Every line below is to be given again precisely; images are to be left out.
——
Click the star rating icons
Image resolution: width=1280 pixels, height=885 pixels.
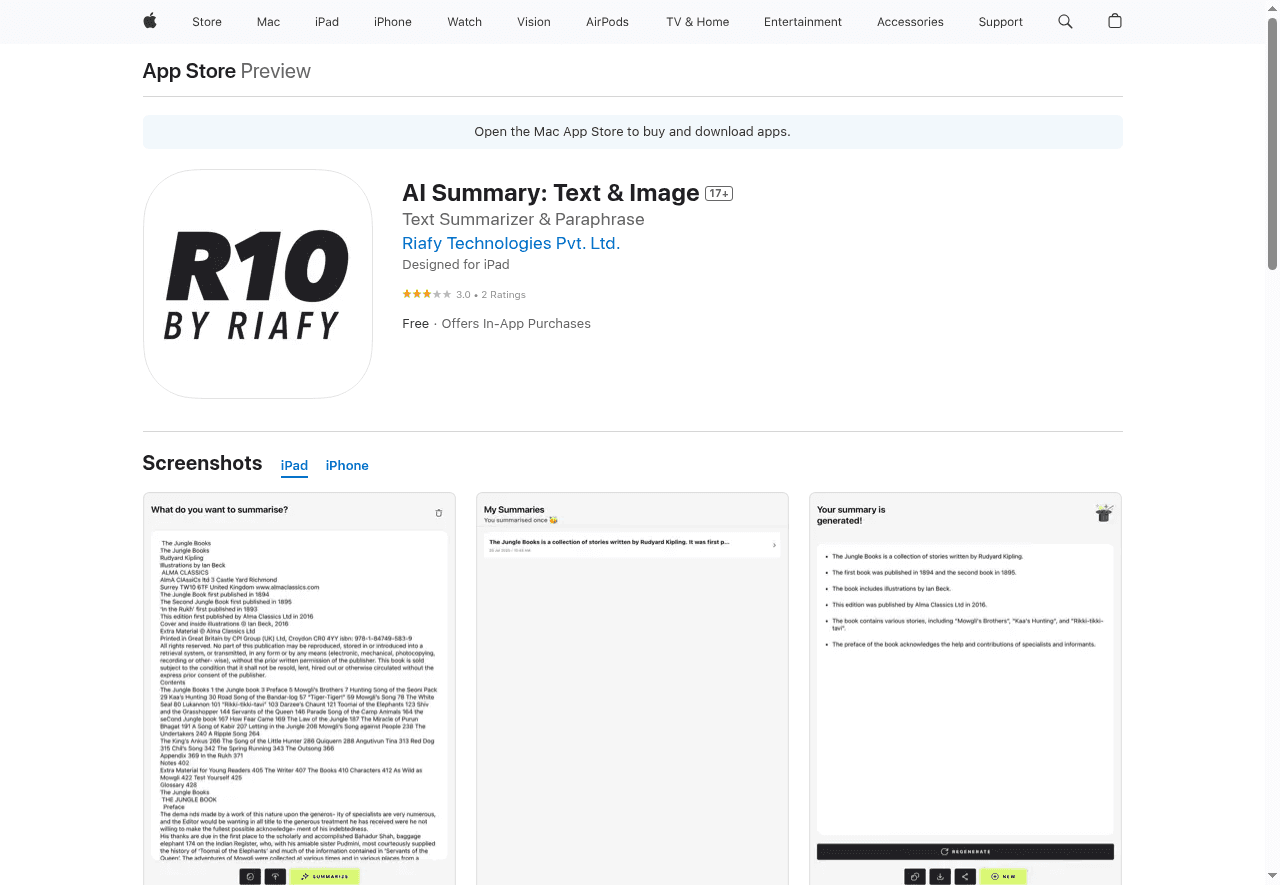pyautogui.click(x=427, y=295)
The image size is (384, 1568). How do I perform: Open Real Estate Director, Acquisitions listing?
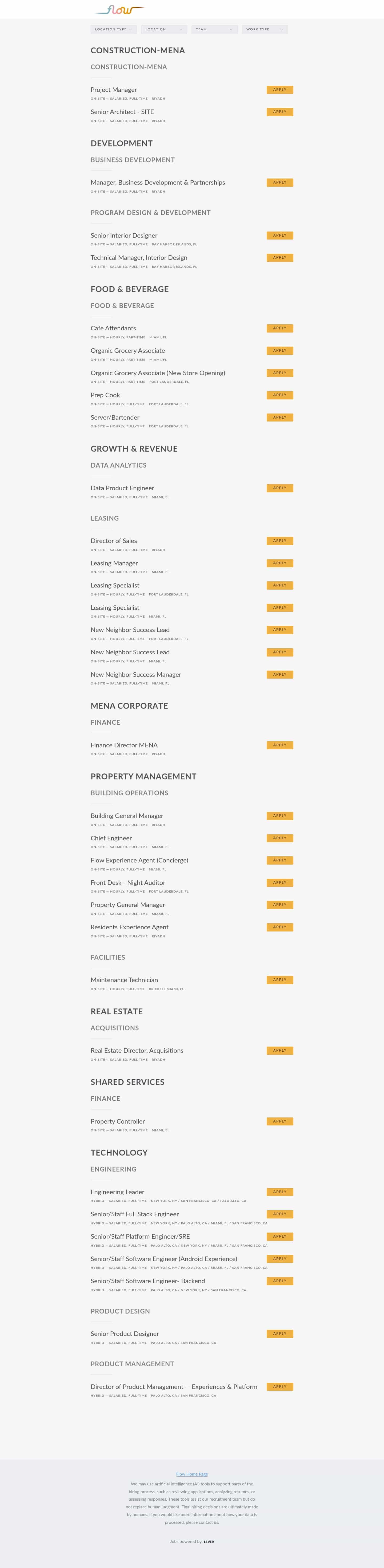(137, 1051)
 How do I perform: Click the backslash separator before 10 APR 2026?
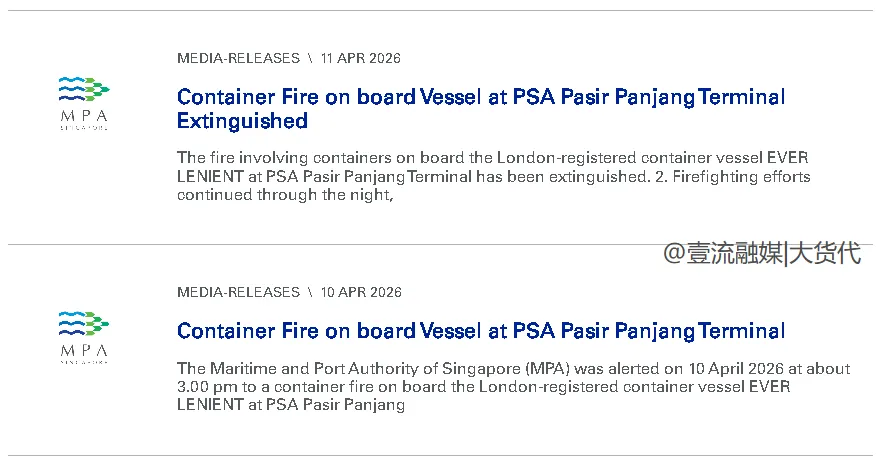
——
- _Reply_
Click the star rating icons
Image resolution: width=1280 pixels, height=885 pixels.
pyautogui.click(x=427, y=295)
The image size is (384, 1568). How do I perform: Open Real Estate Director, Acquisitions listing?
(137, 1051)
 How do I perform: Click the backslash separator before 10 APR 2026?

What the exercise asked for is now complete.